Les développements qui s’inscrivent dans le sillage de l’Industrie 4.0, tendent à faire converger ces deux espaces de ressources numériques pour, à terme, exploiter un flux de données qui va de la prise de commande à la planification de la production en passant par la logistique et la relation-client. Pour cela, les technologies de l’information et les technologies opérationnelles doivent impérativement parler la même langue.
« On peut difficilement mettre en œuvre une solution Industrie 4.0 sans que le service informatique soit totalement impliqué dans le projet. Il faut constituer de véritables équipes transverses, capables d’intervenir partout dans les entreprises. Il faut par exemple, que des personnes possèdent des compétences combinées en science des données et en sécurité informatique alors que rares sont les écoles et les universités qui forment d’ores et déjà leurs étudiants pour qu’ils maîtrisent ces différents domaines technologiques », constate Steve Sands de Festo.
Les fournisseurs ont un rôle à jouer pour aider les utilisateurs à déployer les technologies. Thomas Dale, directeur de l’ingénierie chez Omega, souligne que : « la facilité d’utilisation et la facilité d’installation favoriseront l’adoption et l’acceptation. »
« Dans les grandes entreprises, il serait intéressant qu’un manager de la stratégie Industrie 4.0 supervise et fasse le lien entre toutes les activités qui relève de près ou de loin de la connectivité des objets industriels (IIoT) », déclare Sara Ghaemi, Key Account Management Team Leader chez Panasonic Automotive and Industrial Systems en Europe.

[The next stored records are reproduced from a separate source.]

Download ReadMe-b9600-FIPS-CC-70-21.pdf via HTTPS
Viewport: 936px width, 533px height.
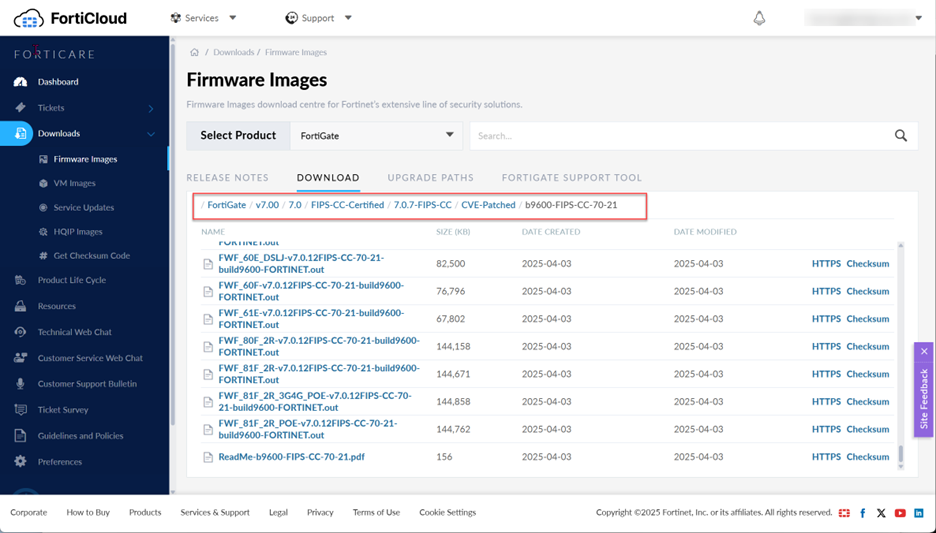[x=826, y=457]
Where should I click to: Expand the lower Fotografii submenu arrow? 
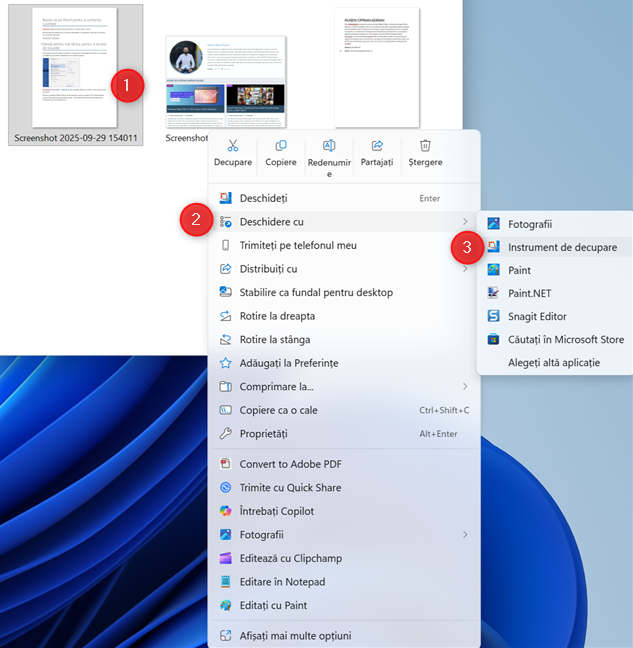point(465,535)
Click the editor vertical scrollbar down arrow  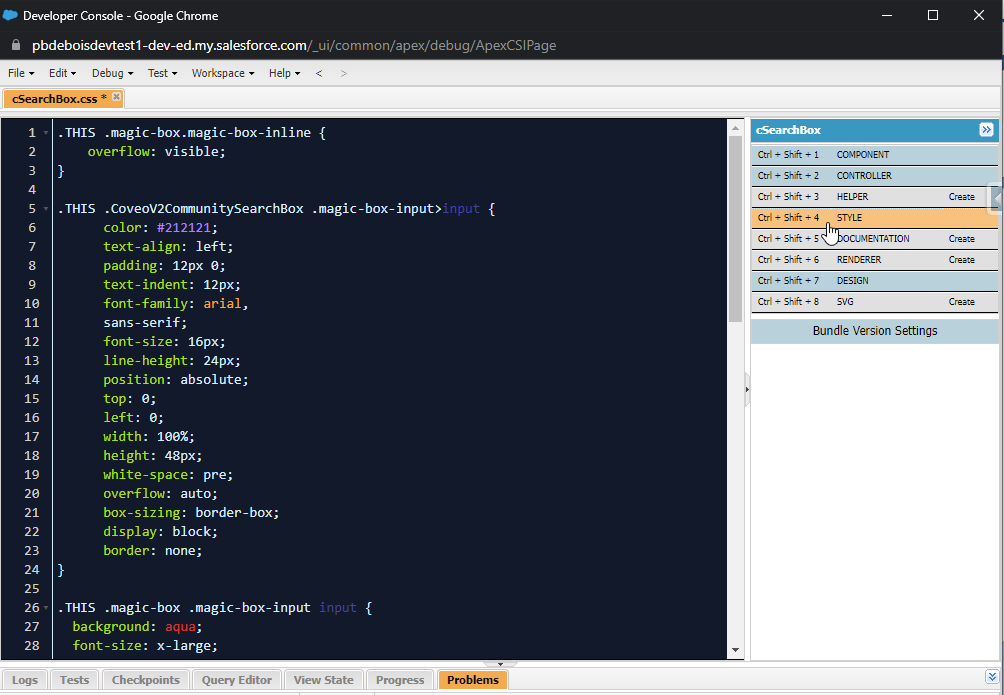[736, 650]
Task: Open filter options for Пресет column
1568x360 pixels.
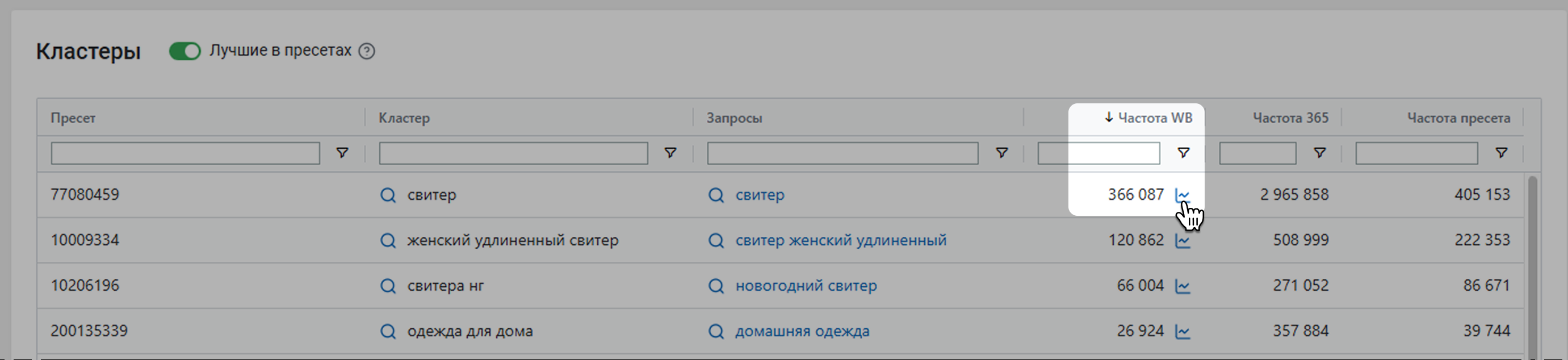Action: (343, 153)
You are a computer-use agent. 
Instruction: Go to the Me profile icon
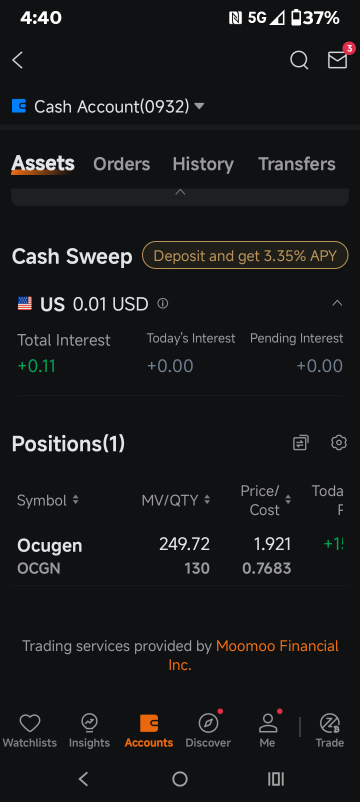pyautogui.click(x=267, y=731)
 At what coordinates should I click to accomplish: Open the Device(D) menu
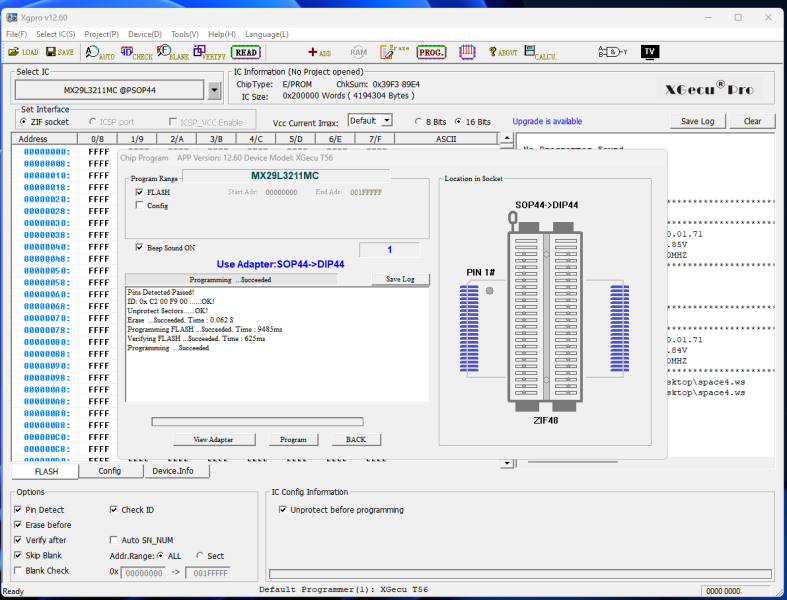pyautogui.click(x=144, y=34)
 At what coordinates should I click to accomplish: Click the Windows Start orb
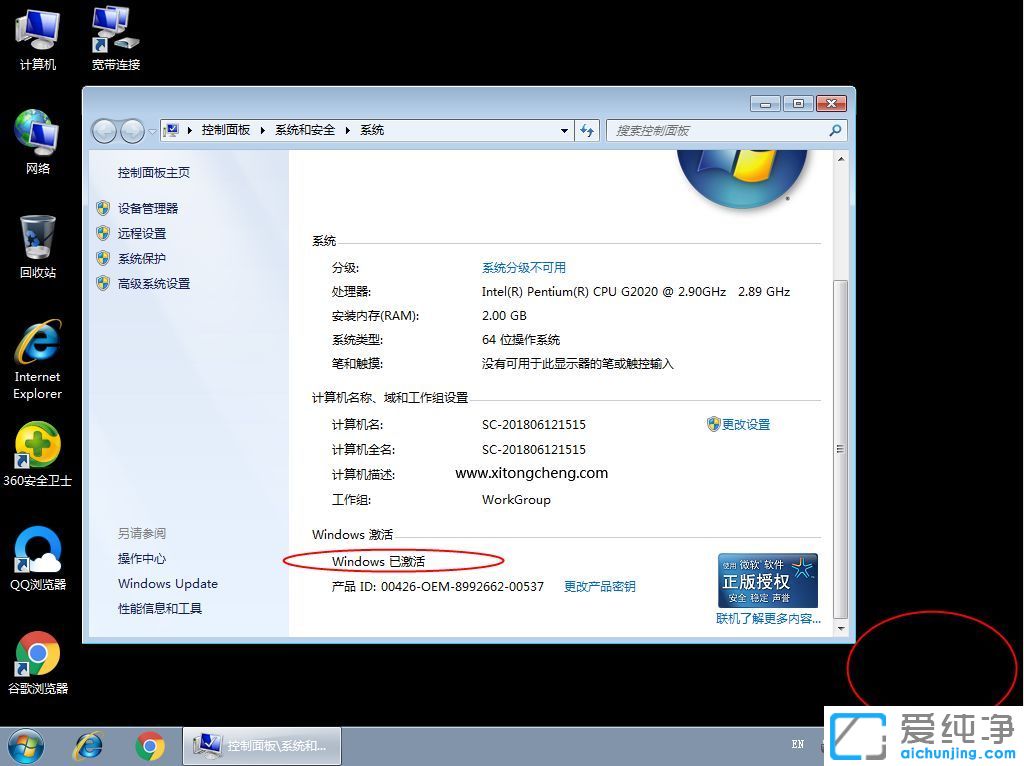tap(26, 745)
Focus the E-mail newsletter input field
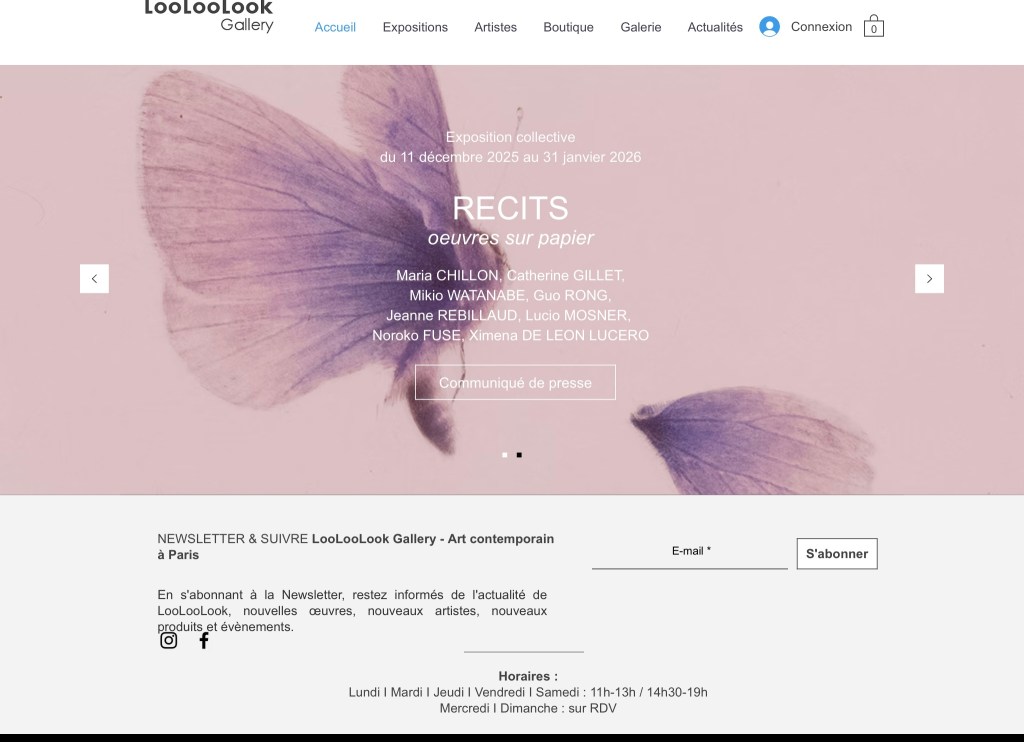The width and height of the screenshot is (1024, 742). [690, 553]
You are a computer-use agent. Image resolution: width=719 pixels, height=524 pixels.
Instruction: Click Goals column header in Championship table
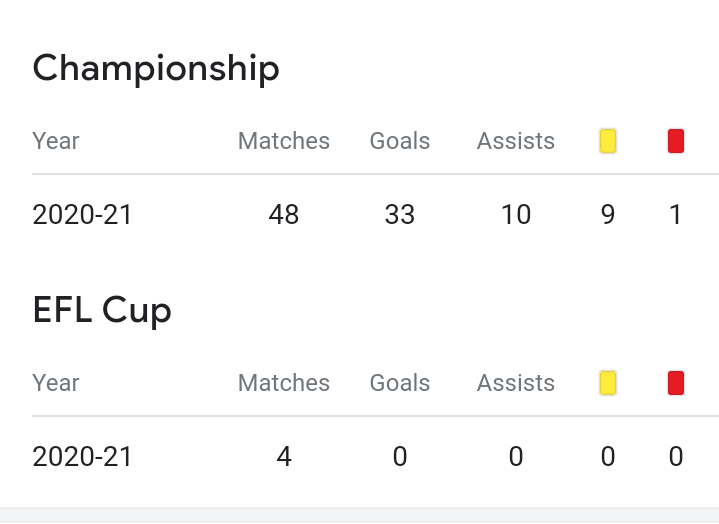pos(400,141)
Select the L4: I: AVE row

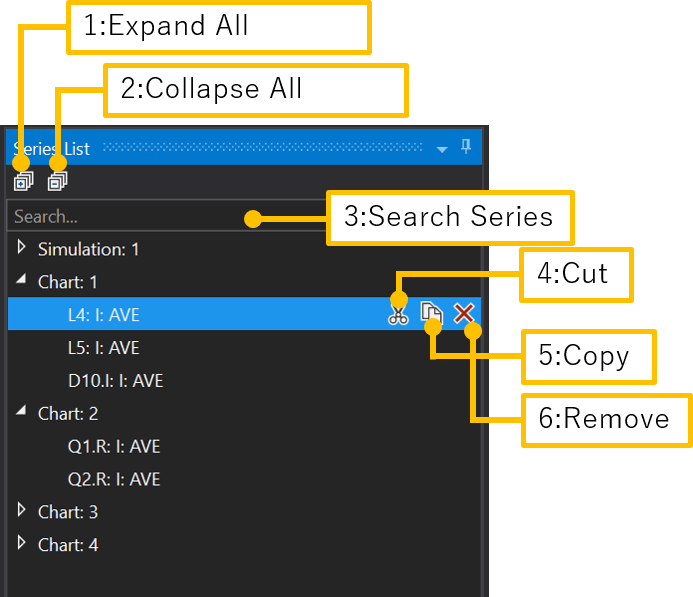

En plus de la pénurie de compétences, on constate des préoccupations croissantes concernant les réseaux non sécurisés lors de la mise en œuvre des technologies de l’Industrie 4.0. Les problèmes de cybersécurité constituent un frein puissant au déploiement de systèmes d’interconnexion IT – OT, tant les risques sont à la fois nombreux et inquiétants. Il y a ceux qui pèsent sur les machines comme la prise de commande à distance ou la corruption de leurs paramètres de fonctionnement par un programme malveillant. Il y a aussi de manière plus générale, le vol des données stratégiques, l’espionnage des processus, le détournement de brevets ou encore, le pillage ou la destruction des informations hébergées dans le cloud. Sara Ghaemi souligne que : « Panasonic travaille déjà avec des partenaires pour intégrer les normes de sécurité les plus élevées dans ses produits. ».